Fig. 6: RNA functional classification tasks.
From: RiNALMo: general-purpose RNA language models can generalize well on structure prediction tasks

Splice-site prediction. a A pre-mRNA transcript consists of non-coding, i.e., introns, and coding regions, i.e., exons. Introns are located between two exons of a gene. As part of the RNA processing pathway, introns are removed by cleavage at splice sites. These sites are found at \(5{\prime}\) and \(3{\prime}\) ends of introns, known as donor and acceptor splice sites, respectively. Most frequently, the \(5{\prime}\) end of introns begins with the dinucleotide GU, and the \(3{\prime}\) end of introns ends with AG. b An input to RiNALMo is a 400-nucleotide-long RNA sequence from the GS_1 dataset. We utilize only the CLS embedding that then passes through a two-layer MLP classification head. The output layer gives information on whether a sequence contains a donor/acceptor site or not. c Classification F1 score for splice-site prediction.
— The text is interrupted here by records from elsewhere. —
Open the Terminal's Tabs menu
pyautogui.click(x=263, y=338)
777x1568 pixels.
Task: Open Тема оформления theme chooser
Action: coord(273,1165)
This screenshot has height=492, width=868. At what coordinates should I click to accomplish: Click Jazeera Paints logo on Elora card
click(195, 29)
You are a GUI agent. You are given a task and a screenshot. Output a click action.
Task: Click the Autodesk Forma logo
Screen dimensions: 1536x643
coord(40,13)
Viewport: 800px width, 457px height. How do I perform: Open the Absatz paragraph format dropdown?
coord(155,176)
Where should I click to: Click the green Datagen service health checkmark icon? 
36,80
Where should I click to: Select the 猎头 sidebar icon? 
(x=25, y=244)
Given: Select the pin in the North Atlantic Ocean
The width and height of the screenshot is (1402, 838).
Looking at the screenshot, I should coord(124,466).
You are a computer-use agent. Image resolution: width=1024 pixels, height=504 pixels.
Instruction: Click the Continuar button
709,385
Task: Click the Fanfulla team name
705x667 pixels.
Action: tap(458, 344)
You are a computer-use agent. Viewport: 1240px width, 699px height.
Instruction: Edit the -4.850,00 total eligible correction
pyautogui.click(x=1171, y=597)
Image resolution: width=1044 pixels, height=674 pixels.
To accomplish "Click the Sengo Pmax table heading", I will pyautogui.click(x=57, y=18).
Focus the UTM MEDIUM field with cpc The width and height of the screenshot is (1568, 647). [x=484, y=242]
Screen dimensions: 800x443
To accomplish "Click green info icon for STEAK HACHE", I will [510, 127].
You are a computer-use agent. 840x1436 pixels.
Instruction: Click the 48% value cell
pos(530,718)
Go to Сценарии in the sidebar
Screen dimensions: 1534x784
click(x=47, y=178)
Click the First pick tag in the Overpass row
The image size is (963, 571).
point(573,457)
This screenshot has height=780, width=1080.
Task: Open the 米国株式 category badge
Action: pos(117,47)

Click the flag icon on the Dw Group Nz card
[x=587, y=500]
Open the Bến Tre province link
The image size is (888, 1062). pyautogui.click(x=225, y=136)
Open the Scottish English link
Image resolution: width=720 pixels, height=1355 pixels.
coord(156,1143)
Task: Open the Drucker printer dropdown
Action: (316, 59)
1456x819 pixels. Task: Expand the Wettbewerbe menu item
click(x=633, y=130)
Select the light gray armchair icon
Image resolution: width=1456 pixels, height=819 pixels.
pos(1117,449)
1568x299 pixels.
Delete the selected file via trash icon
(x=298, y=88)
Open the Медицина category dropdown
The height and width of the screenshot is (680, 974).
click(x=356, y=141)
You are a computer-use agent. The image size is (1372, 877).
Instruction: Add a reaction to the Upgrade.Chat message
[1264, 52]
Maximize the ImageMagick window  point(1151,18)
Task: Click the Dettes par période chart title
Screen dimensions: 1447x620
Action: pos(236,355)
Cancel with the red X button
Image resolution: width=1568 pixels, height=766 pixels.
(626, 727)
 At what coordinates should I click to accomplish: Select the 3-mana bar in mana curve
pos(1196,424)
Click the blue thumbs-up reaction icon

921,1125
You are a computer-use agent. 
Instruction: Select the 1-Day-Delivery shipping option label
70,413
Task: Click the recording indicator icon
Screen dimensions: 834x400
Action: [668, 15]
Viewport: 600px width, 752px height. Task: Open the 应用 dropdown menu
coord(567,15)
Here, we report the average value of donor and acceptor prediction results. ncRNA family classification. d Given an RNA sequence the goal is to classify its ncRNA family. The procedure is again similar to the procedure in (b): Original and noisy RNA sequences from the Rfam dataset are input to RiNALMo. We utilize only the CLS embedding that then passes through a two-layer MLP classification head. The output layer determines which of the 88 Rfam families the input ncRNA belongs to. e ncRNA family classification accuracy for noiseless and noisy input sequences and the average accuracy. In (c and e), FT denotes whether we fine-tuned the model or represented direct citations from the original papers with the same split train/test datasets. The best result for each evaluation dataset is shown in bold.